Estamos
inmersos en la era del fútbol. En la televisión sólo se habla de fútbol. Tres o
más partidos son retransmitidos cada semana por televisión. Para coger empacho
duradero. Muchos, ante este abuso mediático, quisiéramos arrancarnos los ojos
para no ver, no ver pelotas y tipos en calzón corto y fortuna larga corriendo
por el césped. Ese aficionado de la foto, bien podría uno imaginar, se ha
cegado para no ver el mal juego de su equipo, o, siendo generosos, para no ver
más a ningún equipo. Y por la camiseta que lleva, roja, bien pudiera ser hincha
de la selección hispanoli. Panolis los seguidores que se embadurnan la cara con
los colores de la bandera de su país, o su equipo, se tocan con gorros de lana
ridículos, se abrigan con bufandas del color de su equipo en plena canícula o
se ponen una bandera por capa. Y sufren y lloran si su país (o equipo) no se
clasifica, o con
(sic) libre albedrío lloran el ajeno gol y cantan el suyo, siempre con
esa ansiedad que uno percibe en el niño agalacto que nunca pudo chuparle a mamá
los tubérculos de Morgagni. Al ver el poder de convocatoria, el poder emocional
de este deporte en la mayoría de los países, uno siente de afán y angustia el pecho traspasado.
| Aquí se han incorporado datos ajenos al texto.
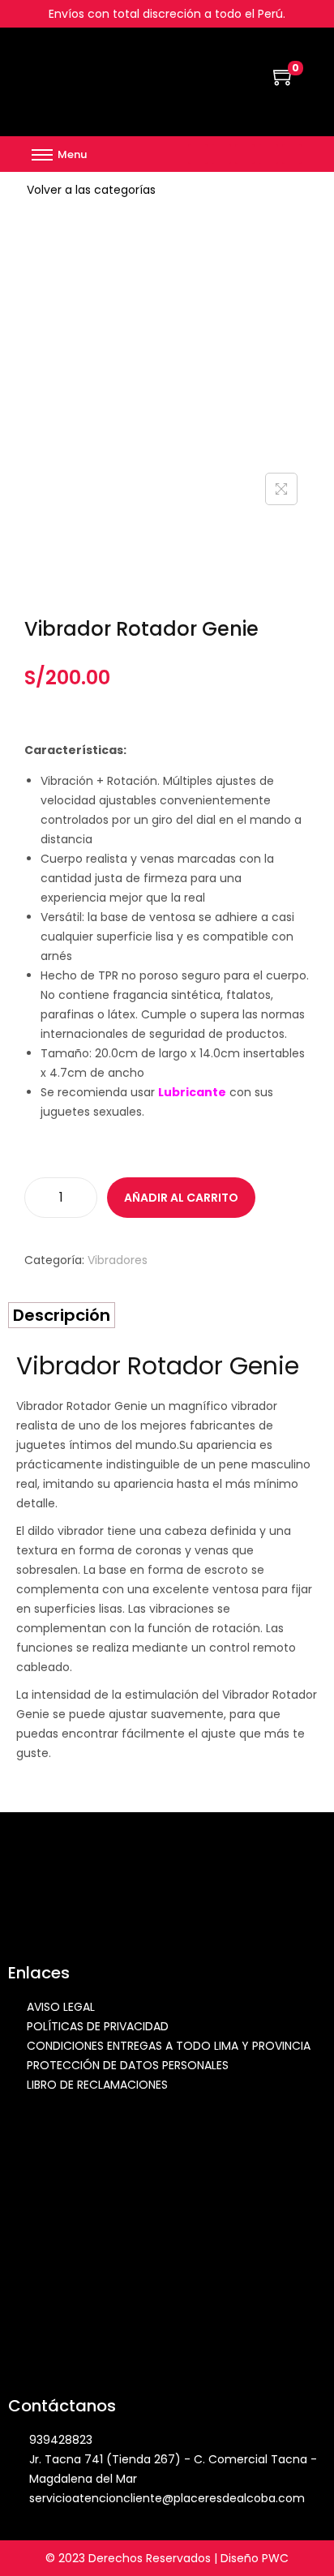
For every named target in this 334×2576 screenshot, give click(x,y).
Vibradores (118, 1260)
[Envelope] (245, 154)
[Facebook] (198, 154)
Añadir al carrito (181, 1197)
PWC (275, 2558)
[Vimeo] (268, 154)
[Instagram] (221, 154)
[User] (292, 154)
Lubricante (192, 1092)
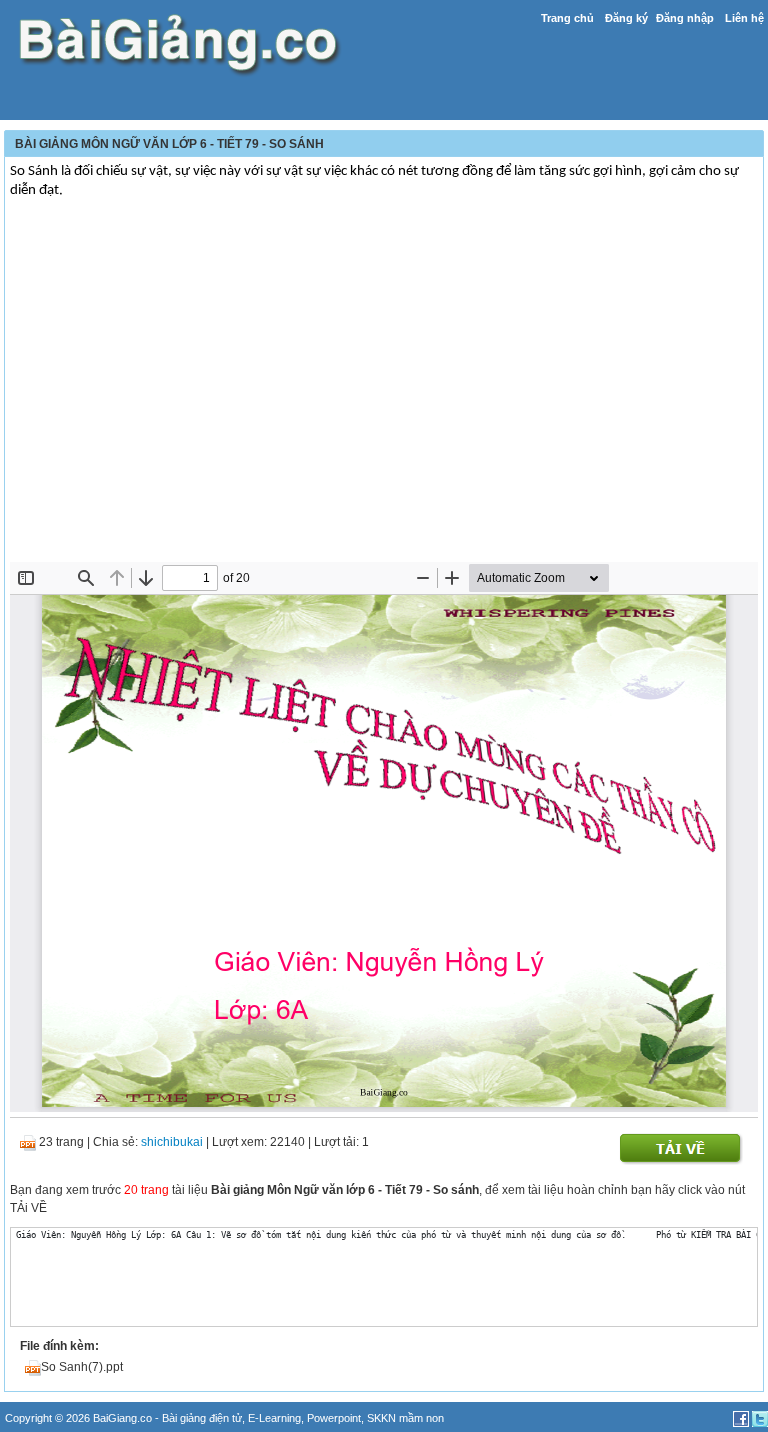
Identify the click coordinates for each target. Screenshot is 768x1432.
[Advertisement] (384, 412)
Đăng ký (626, 18)
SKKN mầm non (405, 1418)
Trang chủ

Es tal la pasión, las llamas de los fuegos encendidos de los seguidores,
que no faltando mucho veremos guerras originadas por un partido, un partido
robado según los del bando perdedor (agresores) y ganado con merecimiento por
el lado ganador (repeledores del ataque).
En Barcelona, con motivo de ganar su
equipo (uno de ellos, en realidad, el que más seguidores tiene) la liga en
2006, más de un millón de personas acudieron a acompañar el autobús que,
triunfal, a techo descubierto, recorría las calles de la ciudad portando a los
paladines balompédicos. La multitud enfervorizada parecía recitar: “Pues si él es del Barça primo, primo del
Barça soy yo”. Son escenas antes vistas sólo para celebrar finales
de guerras mundiales o el retorno de astronautas. Y hablamos de Barcelona, una
ciudad supuestamente culta. Causa pavor tanto fervor. A otros les causa
fascinación. Aclarar que la palabra fascinación proviene del latín fascimus, pene en erección.